»»
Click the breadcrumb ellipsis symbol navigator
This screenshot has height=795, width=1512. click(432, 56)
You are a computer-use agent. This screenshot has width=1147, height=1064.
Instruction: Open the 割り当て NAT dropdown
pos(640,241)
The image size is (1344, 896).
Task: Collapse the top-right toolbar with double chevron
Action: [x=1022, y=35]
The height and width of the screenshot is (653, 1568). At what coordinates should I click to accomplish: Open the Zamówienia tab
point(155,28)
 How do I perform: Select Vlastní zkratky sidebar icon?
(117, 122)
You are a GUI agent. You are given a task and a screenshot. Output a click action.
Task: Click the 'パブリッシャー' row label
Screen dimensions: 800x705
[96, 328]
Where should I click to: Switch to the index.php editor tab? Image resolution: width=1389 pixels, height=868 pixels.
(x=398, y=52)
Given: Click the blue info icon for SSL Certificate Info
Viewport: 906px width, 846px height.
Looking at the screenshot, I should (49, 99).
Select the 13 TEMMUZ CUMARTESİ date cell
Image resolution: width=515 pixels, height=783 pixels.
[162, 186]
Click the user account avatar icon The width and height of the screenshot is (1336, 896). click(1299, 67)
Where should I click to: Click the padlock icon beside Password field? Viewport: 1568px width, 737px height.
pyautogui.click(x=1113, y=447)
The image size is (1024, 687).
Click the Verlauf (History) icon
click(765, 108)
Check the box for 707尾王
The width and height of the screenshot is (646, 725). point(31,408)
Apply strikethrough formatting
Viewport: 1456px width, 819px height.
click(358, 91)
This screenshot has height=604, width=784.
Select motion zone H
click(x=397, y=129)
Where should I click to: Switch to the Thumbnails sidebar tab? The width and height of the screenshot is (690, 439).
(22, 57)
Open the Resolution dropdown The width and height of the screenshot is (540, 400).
««
Exercise task →
Copy out everything from the start of the records down to the line containing "Action: [x=1022, y=35]", with both ends included.

Solution for this task →
Click the breadcrumb ellipsis symbol navigator
This screenshot has height=795, width=1512. click(432, 56)
You are a computer-use agent. This screenshot has width=1147, height=1064.
Instruction: Open the 割り当て NAT dropdown
pos(640,241)
The image size is (1344, 896).
Task: Collapse the top-right toolbar with double chevron
Action: [x=1022, y=35]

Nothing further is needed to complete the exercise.